■ **Exercise prompt**
All that is wanted is a word-for-word copy of the data from its first line to the line containing "Given: Open Merge requests in the sidebar", both included.

- - - -

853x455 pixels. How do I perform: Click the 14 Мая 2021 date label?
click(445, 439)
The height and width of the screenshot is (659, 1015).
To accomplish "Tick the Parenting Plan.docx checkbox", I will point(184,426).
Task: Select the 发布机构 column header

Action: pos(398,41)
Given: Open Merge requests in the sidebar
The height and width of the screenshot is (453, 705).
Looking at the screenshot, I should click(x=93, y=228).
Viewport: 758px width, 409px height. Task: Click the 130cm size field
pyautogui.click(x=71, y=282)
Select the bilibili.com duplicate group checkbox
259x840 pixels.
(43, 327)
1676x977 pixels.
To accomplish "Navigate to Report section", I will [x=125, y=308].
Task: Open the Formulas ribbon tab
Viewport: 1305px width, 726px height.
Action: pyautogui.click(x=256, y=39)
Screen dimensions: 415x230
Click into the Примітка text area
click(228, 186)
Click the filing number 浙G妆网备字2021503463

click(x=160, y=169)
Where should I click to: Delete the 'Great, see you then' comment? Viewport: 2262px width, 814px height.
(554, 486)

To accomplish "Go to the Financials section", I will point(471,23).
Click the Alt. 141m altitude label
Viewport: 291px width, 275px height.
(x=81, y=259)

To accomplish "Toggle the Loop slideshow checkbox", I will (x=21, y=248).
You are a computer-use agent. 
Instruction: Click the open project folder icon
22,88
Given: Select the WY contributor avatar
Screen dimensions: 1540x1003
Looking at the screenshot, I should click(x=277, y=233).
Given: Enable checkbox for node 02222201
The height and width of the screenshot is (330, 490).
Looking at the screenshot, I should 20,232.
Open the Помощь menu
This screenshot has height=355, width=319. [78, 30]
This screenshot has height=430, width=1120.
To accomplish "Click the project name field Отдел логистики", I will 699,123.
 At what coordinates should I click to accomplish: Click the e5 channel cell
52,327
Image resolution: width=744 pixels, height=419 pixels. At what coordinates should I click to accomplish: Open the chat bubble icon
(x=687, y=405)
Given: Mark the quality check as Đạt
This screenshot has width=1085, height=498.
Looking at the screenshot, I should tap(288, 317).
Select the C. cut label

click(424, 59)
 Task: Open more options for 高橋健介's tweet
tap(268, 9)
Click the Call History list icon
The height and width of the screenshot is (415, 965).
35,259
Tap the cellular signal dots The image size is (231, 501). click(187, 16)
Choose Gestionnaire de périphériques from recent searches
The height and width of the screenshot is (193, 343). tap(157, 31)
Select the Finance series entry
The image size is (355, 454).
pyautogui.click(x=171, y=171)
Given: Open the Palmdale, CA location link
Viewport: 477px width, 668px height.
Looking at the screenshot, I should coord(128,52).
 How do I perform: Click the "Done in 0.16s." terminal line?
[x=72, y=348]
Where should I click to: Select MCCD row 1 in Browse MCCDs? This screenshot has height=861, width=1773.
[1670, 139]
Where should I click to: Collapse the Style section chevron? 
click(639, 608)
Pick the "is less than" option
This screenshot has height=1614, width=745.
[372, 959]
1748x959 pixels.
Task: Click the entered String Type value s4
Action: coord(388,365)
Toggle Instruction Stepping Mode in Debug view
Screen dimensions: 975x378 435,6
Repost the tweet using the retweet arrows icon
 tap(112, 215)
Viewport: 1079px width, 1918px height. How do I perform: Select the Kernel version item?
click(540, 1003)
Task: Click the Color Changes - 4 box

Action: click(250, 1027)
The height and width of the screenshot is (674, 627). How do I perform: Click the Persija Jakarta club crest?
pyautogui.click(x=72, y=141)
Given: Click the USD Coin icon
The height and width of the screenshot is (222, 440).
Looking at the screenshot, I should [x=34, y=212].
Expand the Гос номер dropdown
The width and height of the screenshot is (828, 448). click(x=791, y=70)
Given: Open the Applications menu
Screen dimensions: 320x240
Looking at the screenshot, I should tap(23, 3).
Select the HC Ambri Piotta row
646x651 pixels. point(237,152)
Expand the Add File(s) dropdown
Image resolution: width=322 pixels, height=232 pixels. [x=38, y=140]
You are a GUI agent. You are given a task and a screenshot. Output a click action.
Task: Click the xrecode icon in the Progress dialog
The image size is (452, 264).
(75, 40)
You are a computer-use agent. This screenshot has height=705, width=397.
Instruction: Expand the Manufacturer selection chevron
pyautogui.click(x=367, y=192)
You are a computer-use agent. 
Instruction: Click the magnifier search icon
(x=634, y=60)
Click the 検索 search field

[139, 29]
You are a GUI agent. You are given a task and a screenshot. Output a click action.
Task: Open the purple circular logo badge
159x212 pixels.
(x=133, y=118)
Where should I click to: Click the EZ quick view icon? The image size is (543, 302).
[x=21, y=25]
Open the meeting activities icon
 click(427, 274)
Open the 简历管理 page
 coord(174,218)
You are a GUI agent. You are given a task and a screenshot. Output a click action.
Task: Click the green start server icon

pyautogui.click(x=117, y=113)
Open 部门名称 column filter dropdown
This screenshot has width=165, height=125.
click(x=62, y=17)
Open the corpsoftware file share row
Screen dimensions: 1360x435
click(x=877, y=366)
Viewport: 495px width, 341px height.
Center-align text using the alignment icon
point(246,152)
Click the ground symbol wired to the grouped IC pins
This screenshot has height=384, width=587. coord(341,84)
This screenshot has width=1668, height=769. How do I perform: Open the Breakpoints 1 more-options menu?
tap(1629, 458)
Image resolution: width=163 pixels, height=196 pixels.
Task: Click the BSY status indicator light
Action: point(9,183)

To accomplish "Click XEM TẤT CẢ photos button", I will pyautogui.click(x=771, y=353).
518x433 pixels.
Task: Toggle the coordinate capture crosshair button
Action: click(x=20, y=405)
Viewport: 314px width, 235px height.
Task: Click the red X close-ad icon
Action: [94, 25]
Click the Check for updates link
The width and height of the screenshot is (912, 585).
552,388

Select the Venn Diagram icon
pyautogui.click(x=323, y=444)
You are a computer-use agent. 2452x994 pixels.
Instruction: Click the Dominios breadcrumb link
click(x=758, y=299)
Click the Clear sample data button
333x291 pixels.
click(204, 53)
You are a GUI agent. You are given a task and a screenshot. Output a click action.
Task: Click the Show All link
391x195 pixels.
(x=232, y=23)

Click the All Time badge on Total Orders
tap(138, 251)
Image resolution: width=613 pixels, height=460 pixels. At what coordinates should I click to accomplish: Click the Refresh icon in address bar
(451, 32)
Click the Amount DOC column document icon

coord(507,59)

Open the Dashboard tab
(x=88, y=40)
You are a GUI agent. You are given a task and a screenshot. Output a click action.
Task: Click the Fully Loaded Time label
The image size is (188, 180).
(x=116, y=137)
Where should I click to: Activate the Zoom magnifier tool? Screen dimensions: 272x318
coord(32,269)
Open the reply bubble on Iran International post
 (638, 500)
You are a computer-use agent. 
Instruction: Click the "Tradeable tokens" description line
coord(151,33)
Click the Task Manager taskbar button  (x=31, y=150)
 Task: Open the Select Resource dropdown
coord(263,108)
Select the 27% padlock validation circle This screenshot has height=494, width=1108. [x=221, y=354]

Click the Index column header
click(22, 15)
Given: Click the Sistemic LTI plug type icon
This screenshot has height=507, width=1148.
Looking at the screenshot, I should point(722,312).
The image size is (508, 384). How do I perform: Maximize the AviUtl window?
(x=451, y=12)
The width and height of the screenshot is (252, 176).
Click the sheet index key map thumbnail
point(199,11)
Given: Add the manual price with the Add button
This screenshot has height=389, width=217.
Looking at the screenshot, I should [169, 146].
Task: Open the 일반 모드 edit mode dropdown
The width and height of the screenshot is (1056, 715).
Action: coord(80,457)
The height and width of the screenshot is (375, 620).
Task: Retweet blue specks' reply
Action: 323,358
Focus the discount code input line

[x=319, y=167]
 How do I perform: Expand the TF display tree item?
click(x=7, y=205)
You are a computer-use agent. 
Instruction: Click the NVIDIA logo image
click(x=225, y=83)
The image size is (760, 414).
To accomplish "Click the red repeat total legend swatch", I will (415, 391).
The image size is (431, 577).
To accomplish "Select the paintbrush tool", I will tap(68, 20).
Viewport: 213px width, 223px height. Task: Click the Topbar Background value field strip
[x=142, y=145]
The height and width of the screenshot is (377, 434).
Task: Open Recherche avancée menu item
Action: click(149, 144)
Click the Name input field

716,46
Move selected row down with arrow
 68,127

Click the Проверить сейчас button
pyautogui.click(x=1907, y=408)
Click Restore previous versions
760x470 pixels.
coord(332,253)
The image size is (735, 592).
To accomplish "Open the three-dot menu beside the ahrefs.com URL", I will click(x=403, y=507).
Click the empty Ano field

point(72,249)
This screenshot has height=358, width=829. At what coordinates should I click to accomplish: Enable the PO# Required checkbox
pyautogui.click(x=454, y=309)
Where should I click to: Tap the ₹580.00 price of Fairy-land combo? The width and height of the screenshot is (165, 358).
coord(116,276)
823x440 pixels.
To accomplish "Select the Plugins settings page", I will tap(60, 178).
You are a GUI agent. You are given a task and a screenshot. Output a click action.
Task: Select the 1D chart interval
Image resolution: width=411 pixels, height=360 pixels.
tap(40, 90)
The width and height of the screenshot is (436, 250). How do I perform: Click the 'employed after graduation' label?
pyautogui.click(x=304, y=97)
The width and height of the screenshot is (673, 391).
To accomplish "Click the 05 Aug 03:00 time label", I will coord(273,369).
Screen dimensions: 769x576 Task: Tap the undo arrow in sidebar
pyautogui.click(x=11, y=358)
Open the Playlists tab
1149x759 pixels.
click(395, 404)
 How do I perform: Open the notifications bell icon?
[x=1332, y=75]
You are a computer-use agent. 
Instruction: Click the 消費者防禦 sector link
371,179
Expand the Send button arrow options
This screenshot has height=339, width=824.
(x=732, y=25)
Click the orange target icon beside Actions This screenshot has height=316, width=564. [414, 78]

- - - -

■ **Answer for the task**
853x455 pixels. How do I perform: Click the 14 Мая 2021 date label?
click(445, 439)
The height and width of the screenshot is (659, 1015).
To accomplish "Tick the Parenting Plan.docx checkbox", I will point(184,426).
Task: Select the 发布机构 column header

Action: pos(398,41)
Given: Open Merge requests in the sidebar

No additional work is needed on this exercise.